Bill Russell’s Legacy Was More Than 11 Championships With the Boston Celtics
Bill Russell was a winner. Basketball fans remember his 11 championships with the Boston Celtics. They’ll also remember his battles against Wilt Chamberlain. How about his five MVPs?
With his shot-blocking ability and his tenacious defense, Russell revolutionized the game of basketball. While he changed the way the game was played, his legacy extended well beyond the basketball court. He was a pioneer on the court and in life. Russell died Sunday. He was 88.
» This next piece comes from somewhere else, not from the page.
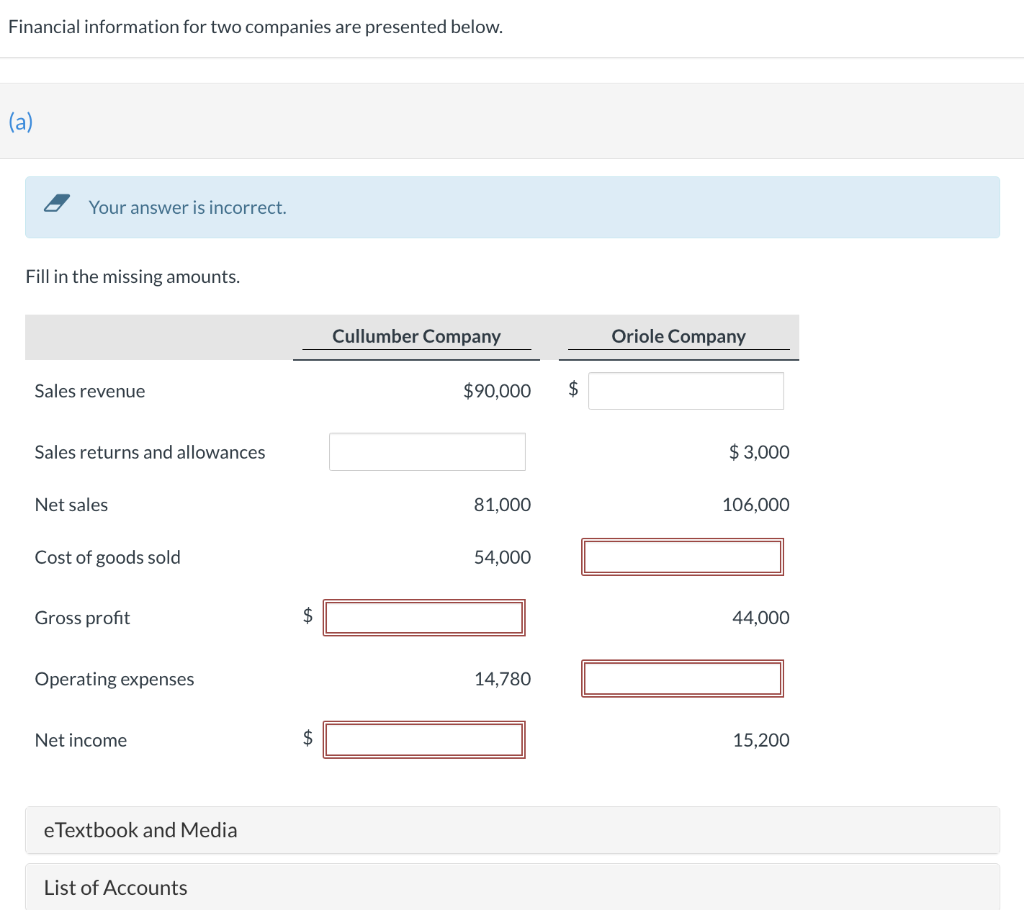The image size is (1024, 910).
Task: Click the Cullumber $90,000 sales revenue value
Action: [x=497, y=391]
Bill Russell was much more than a Boston Celtics champion
The statement on Russell’s verified Twitter account announcing his death Sunday said it all. It mentioned basketball and his individual achievements. It also mentioned his 11 championships. The statement also included his actions as a civil rights activist.
“But for all the winning, Bill’s understanding of the struggle is what illuminated his life,” the statement read in part. “From boycotting a 1961 exhibition game to unmask too-long-tolerated discrimination, to leading Mississippi’s first integrated basketball camp in the combustible wake of Medgar (Evers’) assassination, to decades of activism ultimately recognized by his receipt of the Presidential Medal of Freedom.
Bill called out injustice with an unforgiving candor that he intended would disrupt the status quo, and with a powerful example that, though never his humble intention, will forever inspire teamwork, selflessness, and thoughtful change.”
Russell also became the first Black coach of an American sports team, taking over for the legendary Red Auerbach. Russell was a player/coach in Boston for three years, beginning with the 1966-67 season. He won championships in 1968 and 1969.
Michael Jordan called Russell a ‘pioneer’
A 12-time All-Star, Russell averaged 22.5 rebounds in his 13-year NBA career. Blocked shots weren’t an official statistic during his playing days, but he mastered the art of the blocked shot.
“Basketball is a game that involves a great deal of psychology,” Russell said during the early part of the 1963 season, according to Sports Illustrated. “The psychology in defense is not blocking a shot or stealing a pass or getting the ball away. The psychology is to make the offensive team deviate from their normal habits. This is a game of habits, and the player with the most consistent habits is the best. What I try to do on defense is to make the offensive man do not what he wants but what I want.”
Michael Jordan, the man many believe is the greatest basketball player ever, said Russell paved the way for guys like himself.
“Bill Russell was a pioneer — as a player, as a champion, as the NBA’s first Black head coach, and as an activist,” Jordan said in a statement, per ESPN. “He paved the way and set an example for every Black player who came into the league after him, including me. The world has lost a legend. My condolences to his family, and may he rest in peace.”